Brief ->
Please repeat exactly the lines from the one containing "Task: Click the Add new node plus icon" through the last line of the records below, leaving out any pictures.

Stored items
···

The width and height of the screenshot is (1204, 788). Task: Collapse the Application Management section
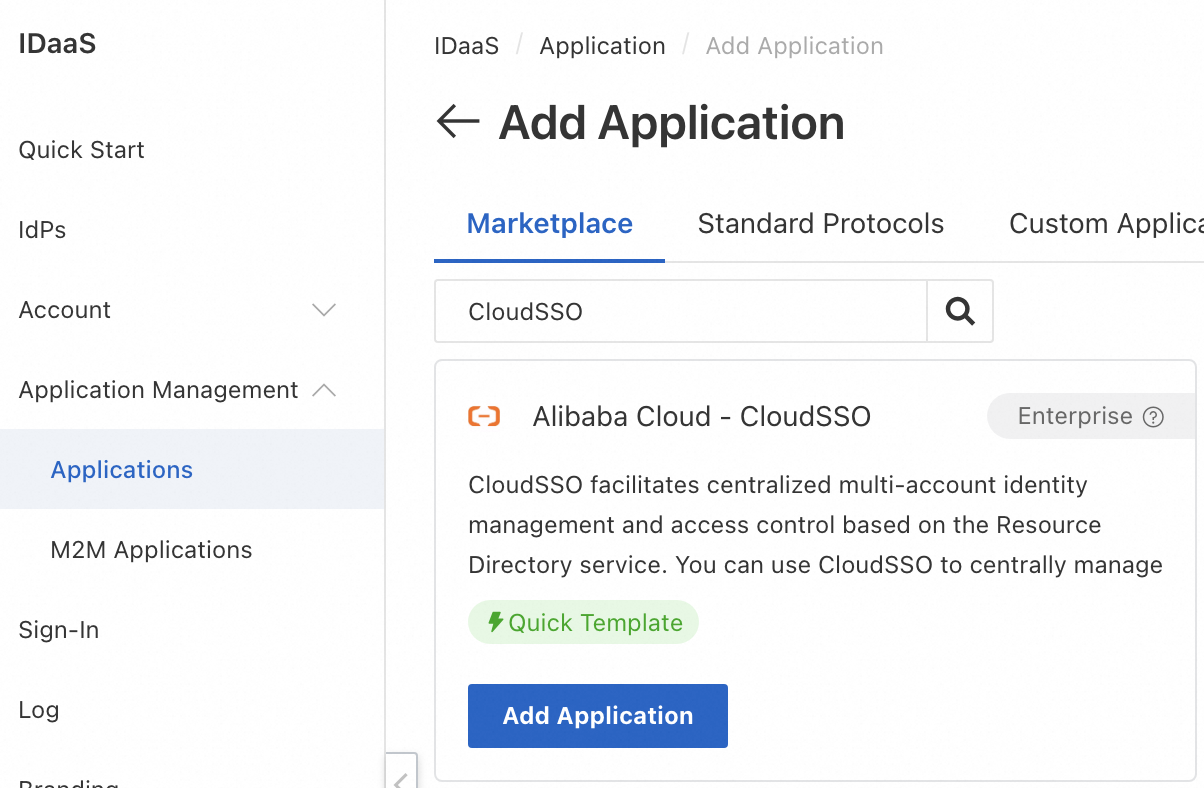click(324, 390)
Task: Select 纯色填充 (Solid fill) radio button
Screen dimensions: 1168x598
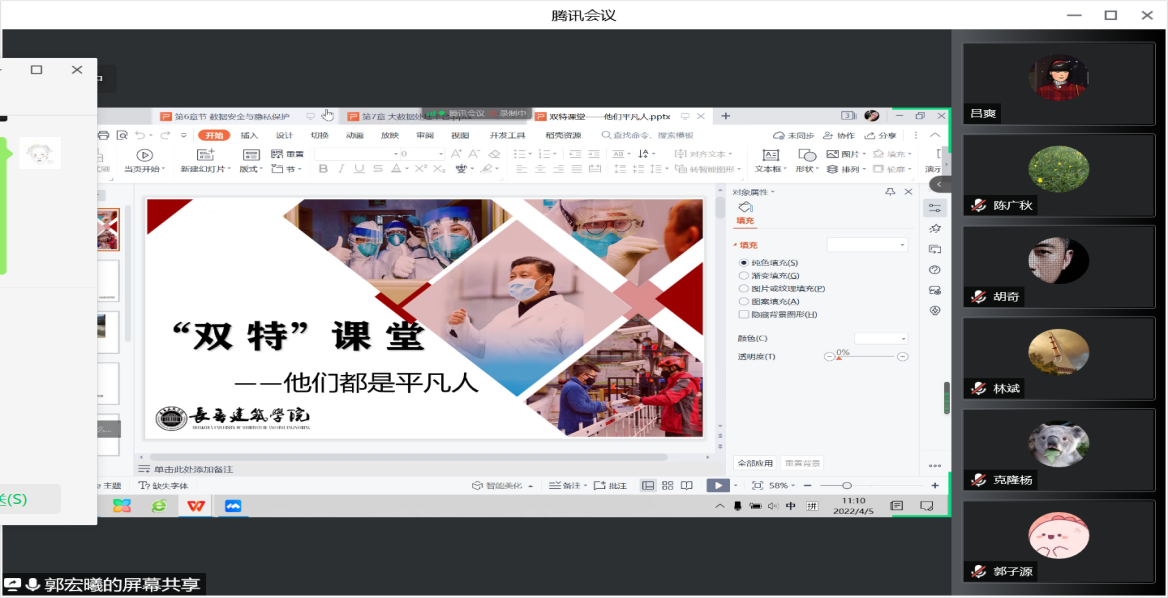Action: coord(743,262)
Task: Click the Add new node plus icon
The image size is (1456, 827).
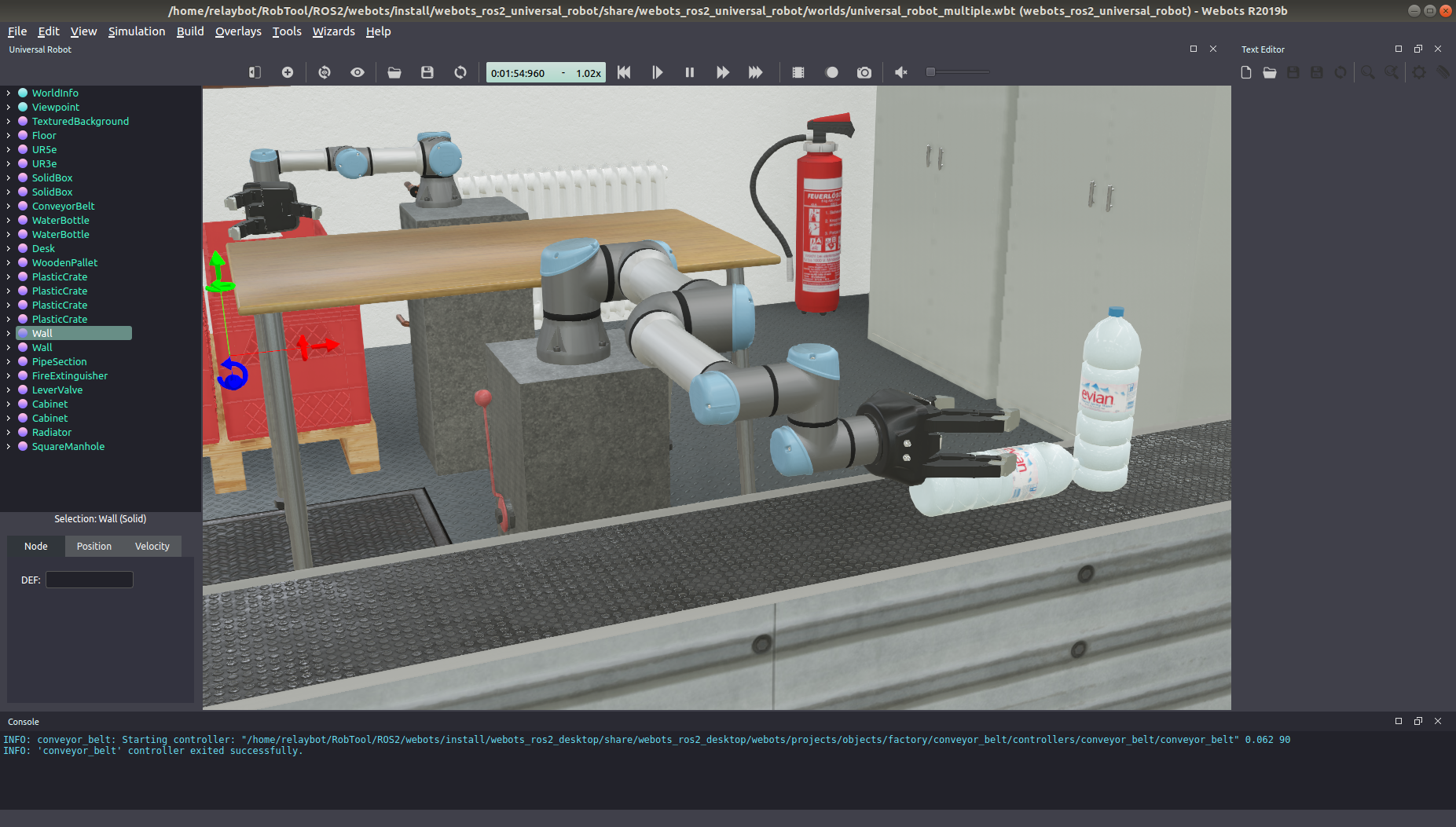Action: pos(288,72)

···

Response to this task ->
Task: Click the Add new node plus icon
The image size is (1456, 827).
Action: pos(288,72)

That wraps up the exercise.